- [DIRECTIONS] Whenever a line contains the string "label", copy it out of the entries.

- [DATASET RECORDS]
● ● ● ● ●

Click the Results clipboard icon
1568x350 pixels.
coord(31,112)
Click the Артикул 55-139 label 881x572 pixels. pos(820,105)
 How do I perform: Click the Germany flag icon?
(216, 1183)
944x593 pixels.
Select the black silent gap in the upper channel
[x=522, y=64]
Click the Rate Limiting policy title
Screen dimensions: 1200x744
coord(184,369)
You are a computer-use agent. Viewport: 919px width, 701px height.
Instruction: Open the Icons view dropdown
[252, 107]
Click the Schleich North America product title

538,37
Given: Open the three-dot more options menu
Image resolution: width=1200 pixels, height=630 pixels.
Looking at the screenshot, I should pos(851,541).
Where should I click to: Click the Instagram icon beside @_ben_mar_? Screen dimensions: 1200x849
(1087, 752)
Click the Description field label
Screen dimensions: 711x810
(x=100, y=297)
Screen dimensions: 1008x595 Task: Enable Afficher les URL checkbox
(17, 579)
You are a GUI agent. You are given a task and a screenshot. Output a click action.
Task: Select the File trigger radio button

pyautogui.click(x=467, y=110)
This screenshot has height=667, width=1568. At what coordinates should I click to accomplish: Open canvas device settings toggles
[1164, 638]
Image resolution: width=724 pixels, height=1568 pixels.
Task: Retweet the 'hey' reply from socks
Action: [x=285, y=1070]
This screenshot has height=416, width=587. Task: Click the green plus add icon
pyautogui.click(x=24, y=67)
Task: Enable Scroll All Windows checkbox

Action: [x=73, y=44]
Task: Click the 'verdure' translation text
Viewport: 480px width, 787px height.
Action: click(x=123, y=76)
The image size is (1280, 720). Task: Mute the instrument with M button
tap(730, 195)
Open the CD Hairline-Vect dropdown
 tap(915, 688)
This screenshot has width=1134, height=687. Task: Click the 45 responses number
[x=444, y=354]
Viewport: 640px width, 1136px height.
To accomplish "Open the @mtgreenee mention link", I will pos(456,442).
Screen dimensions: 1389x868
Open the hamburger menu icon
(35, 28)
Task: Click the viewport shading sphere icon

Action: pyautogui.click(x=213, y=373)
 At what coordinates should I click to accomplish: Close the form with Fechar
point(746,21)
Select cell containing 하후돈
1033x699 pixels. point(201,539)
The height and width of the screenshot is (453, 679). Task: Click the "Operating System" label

● ● ● ● ●

- [OUTPUT OF THE EXERCISE]
Click the Артикул 55-139 label 881x572 pixels. pos(820,105)
Click the Description field label
The height and width of the screenshot is (453, 679). Task: Click the "Operating System" label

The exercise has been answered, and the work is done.